Someone asked me the other day what keeps me excited about coming to work each day. After mulling over the question for a few minutes, I had my answer. Sure, I get to see charismatic elephants, majestic lions, playful spider monkeys and personable roadrunners each day and that's a big part of it. But at the heart of it, that's not all that keeps me motivated. Each day I have a chance to make a difference.
"What difference is that?" you may ask. Here's where it gets fun. It varies within each day. I may be helping arrange for a new species to come to Lee Richardson Zoo or picking up trash out in the zoo so our visitors have a more enjoyable experience.

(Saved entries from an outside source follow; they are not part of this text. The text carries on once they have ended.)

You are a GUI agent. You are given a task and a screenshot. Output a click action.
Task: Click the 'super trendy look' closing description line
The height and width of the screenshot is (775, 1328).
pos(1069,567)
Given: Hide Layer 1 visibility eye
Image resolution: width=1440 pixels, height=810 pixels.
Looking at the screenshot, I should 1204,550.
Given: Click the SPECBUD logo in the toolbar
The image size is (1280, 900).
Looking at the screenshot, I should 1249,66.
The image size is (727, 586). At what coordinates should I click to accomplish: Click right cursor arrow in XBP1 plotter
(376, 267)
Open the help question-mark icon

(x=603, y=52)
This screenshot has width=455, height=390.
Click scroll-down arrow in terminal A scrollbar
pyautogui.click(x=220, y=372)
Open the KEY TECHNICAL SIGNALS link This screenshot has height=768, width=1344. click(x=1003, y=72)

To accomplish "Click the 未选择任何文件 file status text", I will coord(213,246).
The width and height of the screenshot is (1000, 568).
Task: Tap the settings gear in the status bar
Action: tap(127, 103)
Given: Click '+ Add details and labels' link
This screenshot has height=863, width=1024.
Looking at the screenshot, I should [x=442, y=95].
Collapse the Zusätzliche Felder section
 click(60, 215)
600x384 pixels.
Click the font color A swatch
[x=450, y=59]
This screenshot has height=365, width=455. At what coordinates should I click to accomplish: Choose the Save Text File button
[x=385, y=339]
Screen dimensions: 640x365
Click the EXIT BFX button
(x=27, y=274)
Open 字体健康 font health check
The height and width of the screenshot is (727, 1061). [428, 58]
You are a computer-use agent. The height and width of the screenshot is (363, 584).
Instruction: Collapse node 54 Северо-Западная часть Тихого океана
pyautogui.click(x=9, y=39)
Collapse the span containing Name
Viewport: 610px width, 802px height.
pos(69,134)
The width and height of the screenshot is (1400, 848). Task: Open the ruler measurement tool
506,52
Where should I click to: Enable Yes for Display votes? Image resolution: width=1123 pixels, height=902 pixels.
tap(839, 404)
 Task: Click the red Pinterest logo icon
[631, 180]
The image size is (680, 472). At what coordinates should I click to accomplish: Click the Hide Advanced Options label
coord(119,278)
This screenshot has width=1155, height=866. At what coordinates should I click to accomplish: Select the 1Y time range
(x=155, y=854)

The keepers and I may be discussing new enrichment options for the sloth bears to keep the bears mentally and physically in shape or I may be able to help open a stuck lock. Sometimes making a difference is pretty involved; other times it's the simple, little things.
Seeing a child smile while he watches the lemur sunning herself against a log and knowing I helped make that happen. Explaining to a little girl why she really doesn't want a Goeldi's monkey, or any primate for that matter, as a pet (if you don't like housework now, believe me, if you add a non-human primate to the mix, you're in for a whole different world of cleanup and that's just the most obvious reason).
Working through the details of Cat Canyon and knowing how much the cats, the zoo staff and the community will enjoy it when it's done. Designing emergency drills to help prepare personnel for the events none of us want to have happen. Recycling aluminum cans or walking to a meeting on the other side of the zoo rather than driving, it all makes a difference.
Passing on knowledge gained from years of experience or acknowledging the good ideas of others. Telling someone they did a good job or giving a visitor directions to the nearest snake exhibit where they can be enthralled by the green tree python.
Sometimes we overcommit ourselves, or get caught up in "keeping up with the Joneses," having to decide what's for dinner (again) or worrying how the future is going to play out. All of that can be quite mind numbing. It's especially at those times that we need to focus on the difference we can each make — big or little.
Each of us can't be Albert Einstein or Mother Teresa, but in our own little way we can make the world a better place. If you've ever put a quarter in the feeders at the duck pond or goldfish pond at the zoo, you've helped make a difference. The monies from those feeders have gone to conservation efforts in Kansas, Madagascar, Asia and elsewhere in the world. Ever recycled a plastic bottle or aluminum can? You've made a difference. Have you used the comics section of the newspaper as wrapping paper for a gift, smiled at someone new in town and said "Hi"? You've made a difference.
I firmly believe in the saying "what goes around comes around," the Golden Rule or karma, however you want to look at it. Making a positive difference is important. When the world starts getting too busy, too serious or seems out of control, focus on the good in the world. Don't focus on the giant trash heap floating in the Pacific, but rather what you can do to keep from contributing to it. Don't focus on the poaching of animals in the wild, but what you can do to save wildlife, how you can pass along your respect for wildlife to others. And when all else fails, take a few minutes to come down to the zoo and follow the example of the lemur. Lean back and soak up the sun; then with renewed spirit, go out and make a difference. Our outlook for each day and what sort of difference we make in the world are up to each of us.